Personal information
- Full name: Areariki Arthur Cowan
- Born: 28 December 1963 (age 62) New Zealand

Playing information
- Position: Prop
Club
| Years | Team | Pld | T | G | FG | P |
|  | Mount Albert Lions |  |  |  |  |  |
| 1992–93 | St.
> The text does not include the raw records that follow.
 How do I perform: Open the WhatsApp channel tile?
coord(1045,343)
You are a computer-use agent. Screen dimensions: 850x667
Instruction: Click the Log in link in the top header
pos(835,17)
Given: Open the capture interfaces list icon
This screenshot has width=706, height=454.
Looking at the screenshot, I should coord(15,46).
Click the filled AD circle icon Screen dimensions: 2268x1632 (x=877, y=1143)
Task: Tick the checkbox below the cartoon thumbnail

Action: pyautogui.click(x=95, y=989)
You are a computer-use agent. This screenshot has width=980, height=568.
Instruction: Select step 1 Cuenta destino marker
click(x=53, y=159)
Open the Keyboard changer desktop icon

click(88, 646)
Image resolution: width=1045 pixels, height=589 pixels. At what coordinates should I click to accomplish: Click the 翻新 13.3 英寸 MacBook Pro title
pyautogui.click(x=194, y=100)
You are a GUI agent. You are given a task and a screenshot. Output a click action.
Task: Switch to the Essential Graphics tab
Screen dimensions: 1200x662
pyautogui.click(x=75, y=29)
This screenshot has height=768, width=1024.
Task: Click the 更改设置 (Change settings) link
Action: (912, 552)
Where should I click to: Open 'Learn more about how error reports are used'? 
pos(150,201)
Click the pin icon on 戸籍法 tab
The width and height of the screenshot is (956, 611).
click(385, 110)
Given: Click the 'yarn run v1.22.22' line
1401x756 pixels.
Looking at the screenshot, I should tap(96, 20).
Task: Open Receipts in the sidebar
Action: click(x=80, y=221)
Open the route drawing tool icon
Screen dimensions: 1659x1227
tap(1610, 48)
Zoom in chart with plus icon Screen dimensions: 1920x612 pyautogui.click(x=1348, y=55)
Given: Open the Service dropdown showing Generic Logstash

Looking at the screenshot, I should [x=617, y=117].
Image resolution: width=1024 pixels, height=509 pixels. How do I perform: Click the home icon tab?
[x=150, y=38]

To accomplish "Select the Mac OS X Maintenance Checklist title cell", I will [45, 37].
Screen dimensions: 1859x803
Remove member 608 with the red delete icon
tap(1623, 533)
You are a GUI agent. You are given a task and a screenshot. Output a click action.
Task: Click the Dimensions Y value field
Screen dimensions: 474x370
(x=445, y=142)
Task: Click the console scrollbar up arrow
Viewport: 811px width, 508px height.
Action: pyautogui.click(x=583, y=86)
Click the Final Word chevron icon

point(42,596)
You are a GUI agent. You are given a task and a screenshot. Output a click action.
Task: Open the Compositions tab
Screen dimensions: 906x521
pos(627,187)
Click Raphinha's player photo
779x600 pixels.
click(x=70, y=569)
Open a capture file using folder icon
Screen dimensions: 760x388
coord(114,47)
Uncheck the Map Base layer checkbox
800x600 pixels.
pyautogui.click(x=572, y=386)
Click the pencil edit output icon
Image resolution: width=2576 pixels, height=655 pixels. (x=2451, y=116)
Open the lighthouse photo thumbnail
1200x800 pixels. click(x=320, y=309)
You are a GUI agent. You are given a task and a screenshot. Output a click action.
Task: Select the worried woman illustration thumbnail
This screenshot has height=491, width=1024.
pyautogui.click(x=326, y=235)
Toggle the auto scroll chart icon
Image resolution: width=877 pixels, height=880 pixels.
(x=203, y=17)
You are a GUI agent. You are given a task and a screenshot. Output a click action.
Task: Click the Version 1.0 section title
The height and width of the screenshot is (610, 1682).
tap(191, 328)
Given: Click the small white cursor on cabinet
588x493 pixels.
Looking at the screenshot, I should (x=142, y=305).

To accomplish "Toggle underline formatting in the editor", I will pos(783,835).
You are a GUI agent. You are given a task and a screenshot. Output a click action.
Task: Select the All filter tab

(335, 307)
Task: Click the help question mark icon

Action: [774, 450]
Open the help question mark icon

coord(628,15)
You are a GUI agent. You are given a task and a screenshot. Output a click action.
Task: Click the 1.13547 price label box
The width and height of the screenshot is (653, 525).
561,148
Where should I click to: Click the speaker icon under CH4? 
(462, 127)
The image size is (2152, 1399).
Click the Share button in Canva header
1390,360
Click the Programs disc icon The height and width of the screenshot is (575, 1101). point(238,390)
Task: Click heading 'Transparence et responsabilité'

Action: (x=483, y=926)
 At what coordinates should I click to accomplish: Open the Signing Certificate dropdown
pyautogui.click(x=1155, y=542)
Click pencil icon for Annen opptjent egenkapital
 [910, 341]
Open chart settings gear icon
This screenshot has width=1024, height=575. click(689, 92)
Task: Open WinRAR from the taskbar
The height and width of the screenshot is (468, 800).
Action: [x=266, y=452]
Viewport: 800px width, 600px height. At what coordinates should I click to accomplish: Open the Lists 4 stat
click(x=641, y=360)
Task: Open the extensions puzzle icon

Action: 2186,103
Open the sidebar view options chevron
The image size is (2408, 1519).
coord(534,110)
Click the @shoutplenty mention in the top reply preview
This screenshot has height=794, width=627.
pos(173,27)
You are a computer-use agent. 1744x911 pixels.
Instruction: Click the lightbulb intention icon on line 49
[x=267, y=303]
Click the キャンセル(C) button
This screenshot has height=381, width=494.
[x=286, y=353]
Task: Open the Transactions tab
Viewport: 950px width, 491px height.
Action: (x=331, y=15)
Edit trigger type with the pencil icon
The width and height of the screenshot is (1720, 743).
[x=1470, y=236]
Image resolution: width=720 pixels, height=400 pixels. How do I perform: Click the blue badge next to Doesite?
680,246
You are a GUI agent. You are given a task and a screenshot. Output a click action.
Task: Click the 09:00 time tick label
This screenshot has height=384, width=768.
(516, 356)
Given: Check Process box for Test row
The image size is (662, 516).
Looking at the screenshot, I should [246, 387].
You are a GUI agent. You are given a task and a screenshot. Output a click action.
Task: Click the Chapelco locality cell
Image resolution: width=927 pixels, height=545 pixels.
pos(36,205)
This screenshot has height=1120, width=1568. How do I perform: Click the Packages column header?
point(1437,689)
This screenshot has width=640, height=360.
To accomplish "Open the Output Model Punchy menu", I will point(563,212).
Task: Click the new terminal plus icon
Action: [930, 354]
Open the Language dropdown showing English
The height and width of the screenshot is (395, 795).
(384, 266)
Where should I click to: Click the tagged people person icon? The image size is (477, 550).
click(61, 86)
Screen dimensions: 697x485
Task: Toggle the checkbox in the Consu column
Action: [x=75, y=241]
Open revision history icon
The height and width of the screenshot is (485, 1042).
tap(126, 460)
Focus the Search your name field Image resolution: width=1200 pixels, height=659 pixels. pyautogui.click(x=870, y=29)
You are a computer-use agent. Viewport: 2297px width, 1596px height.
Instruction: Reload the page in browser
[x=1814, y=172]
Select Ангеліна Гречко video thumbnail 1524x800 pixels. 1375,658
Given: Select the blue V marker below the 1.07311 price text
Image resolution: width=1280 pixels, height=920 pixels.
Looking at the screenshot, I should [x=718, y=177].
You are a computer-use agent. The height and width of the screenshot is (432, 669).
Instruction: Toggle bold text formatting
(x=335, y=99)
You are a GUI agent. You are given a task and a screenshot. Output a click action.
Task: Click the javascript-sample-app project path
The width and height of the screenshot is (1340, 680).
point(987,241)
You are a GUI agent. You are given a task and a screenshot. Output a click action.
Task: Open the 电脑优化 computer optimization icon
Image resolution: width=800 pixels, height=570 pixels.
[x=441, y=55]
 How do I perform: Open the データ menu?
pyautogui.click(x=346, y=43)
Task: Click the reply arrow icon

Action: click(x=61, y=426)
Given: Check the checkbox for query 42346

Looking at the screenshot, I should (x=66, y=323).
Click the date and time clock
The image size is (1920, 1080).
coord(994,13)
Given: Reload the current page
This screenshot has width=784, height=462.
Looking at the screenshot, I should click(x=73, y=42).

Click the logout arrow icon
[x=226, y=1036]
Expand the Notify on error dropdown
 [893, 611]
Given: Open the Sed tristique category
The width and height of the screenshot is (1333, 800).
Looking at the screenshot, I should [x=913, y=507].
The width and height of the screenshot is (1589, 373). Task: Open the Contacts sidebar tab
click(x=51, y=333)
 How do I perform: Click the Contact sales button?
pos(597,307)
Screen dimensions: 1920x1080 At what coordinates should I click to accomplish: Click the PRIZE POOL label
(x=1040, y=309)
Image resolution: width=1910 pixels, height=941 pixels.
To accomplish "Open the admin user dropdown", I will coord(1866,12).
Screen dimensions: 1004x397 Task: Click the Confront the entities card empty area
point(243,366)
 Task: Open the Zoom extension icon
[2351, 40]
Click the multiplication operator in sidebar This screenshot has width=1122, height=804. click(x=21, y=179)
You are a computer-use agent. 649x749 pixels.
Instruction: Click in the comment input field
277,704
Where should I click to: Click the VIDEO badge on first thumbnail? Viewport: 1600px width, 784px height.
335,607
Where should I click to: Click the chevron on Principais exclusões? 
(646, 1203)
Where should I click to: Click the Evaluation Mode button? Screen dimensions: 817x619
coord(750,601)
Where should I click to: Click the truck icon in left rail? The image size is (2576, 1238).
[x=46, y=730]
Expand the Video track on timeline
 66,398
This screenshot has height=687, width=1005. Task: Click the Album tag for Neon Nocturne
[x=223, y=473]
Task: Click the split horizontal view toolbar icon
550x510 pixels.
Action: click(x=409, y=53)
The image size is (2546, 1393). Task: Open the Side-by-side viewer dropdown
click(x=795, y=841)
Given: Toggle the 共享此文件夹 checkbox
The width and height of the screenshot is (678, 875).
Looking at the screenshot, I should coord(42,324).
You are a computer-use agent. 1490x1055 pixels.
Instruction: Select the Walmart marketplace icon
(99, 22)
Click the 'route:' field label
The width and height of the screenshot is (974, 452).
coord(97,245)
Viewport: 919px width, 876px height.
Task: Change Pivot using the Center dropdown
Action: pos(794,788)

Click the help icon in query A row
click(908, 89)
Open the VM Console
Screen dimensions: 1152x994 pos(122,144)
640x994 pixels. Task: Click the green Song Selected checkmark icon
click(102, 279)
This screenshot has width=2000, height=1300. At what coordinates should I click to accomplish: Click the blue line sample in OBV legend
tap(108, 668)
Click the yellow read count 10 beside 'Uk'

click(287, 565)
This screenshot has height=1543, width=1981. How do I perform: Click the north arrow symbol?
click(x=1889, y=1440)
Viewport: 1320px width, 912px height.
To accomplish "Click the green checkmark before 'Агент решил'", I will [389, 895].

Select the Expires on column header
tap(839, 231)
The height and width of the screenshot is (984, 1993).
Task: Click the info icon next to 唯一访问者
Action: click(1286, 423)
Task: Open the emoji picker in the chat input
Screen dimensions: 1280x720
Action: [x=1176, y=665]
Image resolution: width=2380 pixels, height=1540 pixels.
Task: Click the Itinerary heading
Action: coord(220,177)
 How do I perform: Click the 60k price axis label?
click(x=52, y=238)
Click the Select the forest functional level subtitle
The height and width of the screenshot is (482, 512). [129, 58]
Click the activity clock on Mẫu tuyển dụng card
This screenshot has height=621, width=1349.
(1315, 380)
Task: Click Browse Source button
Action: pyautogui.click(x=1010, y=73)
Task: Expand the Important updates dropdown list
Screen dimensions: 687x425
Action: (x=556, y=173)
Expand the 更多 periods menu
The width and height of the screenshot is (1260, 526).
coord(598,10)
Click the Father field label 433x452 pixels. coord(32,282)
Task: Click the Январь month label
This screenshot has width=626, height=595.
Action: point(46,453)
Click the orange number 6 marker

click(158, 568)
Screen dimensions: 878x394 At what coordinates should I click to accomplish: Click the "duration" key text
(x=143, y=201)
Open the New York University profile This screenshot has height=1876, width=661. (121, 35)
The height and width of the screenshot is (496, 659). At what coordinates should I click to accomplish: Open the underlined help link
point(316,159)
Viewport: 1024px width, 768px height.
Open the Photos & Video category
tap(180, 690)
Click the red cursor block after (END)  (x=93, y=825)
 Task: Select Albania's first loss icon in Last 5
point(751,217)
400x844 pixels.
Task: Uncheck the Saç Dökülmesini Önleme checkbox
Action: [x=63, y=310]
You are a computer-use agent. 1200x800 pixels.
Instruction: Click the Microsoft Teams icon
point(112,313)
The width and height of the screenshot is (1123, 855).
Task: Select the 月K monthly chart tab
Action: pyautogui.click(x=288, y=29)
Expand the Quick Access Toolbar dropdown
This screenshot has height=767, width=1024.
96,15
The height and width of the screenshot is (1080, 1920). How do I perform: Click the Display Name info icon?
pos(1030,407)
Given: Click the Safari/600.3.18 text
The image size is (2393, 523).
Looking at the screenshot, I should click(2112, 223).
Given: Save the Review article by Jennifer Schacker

Helens | 4 | 0 | 0 | 0 | 0 |
| 1994 | Wellington City | 5 | 1 | 0 | 0 | 4 |
|  | Total | 9 | 1 | 0 | 0 | 4 |
Representative
| Years | Team | Pld | T | G | FG | P |
|  | Auckland |  |  |  |  |  |
|  | New Zealand Māori |  |  |  |  |  |
| 1984–85 | New Zealand | 6 | 0 | 0 | 0 | 0 |
| 1986 | Cook Islands |  |  |  |  |  |
| 1990 | Canterbury |  |  |  |  |  |
| 1991–92 | Wellington |  |  |  |  |  |
- Source:

= Riki Cowan =

New Zealand rugby league footballer

Areariki Arthur Cowan "Riki" Cowan (born 28 December 1963) is a New Zealand rugby league footballer who represented New Zealand and the Cook Islands.

==Playing career==
Cowan represented Auckland and the New Zealand Māori side before being selected to play for the New Zealand national rugby league team in 1984. He played in six test matches between 1984 and 1985. He toured the United Kingdom in 1983 with the New Zealand Māori side.

In 1986 he represented the Cook Islands at the Pacific Cup.

Cowan later represented the Wellington district and spent the 1992–93 season in England with St. Helens.